EXERCISE INPUT:
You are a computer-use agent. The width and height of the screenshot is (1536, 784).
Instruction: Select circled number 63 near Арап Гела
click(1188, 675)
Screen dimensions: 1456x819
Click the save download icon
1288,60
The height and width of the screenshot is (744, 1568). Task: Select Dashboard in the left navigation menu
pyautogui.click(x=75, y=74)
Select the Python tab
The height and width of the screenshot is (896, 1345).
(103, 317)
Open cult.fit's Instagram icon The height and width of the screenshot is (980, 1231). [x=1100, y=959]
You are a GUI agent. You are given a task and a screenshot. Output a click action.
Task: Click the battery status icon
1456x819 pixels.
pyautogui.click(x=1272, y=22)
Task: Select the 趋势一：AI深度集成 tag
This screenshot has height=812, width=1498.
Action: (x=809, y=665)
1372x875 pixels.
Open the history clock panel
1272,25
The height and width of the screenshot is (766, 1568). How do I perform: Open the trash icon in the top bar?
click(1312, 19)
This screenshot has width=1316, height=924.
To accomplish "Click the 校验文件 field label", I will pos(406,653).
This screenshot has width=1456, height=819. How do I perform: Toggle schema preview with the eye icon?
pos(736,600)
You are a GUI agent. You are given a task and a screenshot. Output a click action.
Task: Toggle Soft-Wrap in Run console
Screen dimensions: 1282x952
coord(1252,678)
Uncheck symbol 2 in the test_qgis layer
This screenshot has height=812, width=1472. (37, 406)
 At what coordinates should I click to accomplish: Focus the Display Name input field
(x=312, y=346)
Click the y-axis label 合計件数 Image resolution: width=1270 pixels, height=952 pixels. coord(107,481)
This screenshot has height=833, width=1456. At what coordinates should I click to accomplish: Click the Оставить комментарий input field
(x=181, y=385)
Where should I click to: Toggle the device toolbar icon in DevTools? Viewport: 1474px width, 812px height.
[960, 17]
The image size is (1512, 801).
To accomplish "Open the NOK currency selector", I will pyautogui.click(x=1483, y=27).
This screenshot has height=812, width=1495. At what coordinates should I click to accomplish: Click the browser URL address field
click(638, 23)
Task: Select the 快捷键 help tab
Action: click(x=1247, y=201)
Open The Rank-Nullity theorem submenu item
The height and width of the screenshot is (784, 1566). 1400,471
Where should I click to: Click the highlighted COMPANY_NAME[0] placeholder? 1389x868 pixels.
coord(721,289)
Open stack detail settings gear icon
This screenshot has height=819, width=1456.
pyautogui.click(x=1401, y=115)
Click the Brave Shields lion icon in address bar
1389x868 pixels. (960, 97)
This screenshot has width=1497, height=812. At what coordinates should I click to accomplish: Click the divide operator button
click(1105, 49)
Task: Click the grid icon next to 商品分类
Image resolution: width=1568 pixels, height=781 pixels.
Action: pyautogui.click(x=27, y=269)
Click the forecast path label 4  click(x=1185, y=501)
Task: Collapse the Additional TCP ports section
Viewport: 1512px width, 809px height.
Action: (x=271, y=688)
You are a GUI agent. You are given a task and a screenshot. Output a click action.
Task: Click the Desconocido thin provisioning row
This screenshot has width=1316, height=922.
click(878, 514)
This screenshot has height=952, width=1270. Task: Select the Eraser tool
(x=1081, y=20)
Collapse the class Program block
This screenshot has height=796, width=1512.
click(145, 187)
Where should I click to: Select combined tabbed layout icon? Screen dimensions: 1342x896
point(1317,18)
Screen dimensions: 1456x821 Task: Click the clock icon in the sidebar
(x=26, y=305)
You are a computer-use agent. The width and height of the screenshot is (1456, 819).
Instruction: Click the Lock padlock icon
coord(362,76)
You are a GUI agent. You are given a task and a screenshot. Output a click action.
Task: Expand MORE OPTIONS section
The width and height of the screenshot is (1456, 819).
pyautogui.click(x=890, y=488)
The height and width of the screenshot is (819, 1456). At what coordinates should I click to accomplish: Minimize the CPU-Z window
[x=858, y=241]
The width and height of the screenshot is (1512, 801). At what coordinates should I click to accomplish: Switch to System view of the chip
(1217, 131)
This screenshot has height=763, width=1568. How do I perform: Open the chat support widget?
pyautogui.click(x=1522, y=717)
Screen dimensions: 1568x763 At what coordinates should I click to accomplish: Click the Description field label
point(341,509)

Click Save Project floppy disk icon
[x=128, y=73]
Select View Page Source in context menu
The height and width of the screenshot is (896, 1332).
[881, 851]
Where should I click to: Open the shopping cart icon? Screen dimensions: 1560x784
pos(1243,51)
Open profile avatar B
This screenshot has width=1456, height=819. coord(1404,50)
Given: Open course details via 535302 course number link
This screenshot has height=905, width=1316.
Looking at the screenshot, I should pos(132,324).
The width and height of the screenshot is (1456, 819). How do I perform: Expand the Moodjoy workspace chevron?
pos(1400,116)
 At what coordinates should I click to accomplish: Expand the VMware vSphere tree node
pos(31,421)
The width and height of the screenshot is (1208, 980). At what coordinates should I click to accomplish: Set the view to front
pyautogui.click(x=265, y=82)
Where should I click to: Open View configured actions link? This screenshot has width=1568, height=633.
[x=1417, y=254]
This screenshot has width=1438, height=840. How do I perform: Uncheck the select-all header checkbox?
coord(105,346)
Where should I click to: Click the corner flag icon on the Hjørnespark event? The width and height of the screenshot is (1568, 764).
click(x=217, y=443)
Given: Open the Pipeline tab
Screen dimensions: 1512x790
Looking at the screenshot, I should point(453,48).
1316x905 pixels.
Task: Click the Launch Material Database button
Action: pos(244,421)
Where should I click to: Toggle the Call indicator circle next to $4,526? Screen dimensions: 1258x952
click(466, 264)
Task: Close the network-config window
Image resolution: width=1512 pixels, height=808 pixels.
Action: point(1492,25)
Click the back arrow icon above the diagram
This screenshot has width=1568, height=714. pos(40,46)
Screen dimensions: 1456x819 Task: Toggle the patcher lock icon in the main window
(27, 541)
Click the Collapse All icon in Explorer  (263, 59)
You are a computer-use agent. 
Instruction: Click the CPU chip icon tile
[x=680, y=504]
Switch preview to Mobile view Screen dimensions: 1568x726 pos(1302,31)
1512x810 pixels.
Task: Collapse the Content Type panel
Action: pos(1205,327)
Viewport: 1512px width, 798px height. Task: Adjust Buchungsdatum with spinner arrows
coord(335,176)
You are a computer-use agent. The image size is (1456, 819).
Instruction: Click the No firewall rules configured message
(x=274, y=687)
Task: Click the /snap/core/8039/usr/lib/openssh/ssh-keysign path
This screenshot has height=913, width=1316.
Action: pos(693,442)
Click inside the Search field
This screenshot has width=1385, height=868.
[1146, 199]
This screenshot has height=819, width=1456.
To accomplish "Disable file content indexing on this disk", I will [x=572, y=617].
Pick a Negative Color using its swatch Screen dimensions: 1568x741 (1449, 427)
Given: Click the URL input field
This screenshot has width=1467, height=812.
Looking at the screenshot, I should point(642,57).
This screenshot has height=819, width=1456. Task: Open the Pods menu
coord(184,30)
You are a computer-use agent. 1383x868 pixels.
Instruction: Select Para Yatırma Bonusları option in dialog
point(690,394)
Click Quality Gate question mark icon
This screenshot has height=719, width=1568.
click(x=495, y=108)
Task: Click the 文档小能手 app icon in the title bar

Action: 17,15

EXERCISE: Give back precisely the lines above that start at the line containing "Where should I click to: Click the corner" and end at the line containing "Click the Collapse", inclusive. No other lines belong in the output.

ANSWER:
Where should I click to: Click the corner flag icon on the Hjørnespark event? The width and height of the screenshot is (1568, 764).
click(x=217, y=443)
Given: Open the Pipeline tab
Screen dimensions: 1512x790
Looking at the screenshot, I should point(453,48).
1316x905 pixels.
Task: Click the Launch Material Database button
Action: pos(244,421)
Where should I click to: Toggle the Call indicator circle next to $4,526? Screen dimensions: 1258x952
click(466, 264)
Task: Close the network-config window
Image resolution: width=1512 pixels, height=808 pixels.
Action: point(1492,25)
Click the back arrow icon above the diagram
This screenshot has width=1568, height=714. pos(40,46)
Screen dimensions: 1456x819 Task: Toggle the patcher lock icon in the main window
(27, 541)
Click the Collapse All icon in Explorer  (263, 59)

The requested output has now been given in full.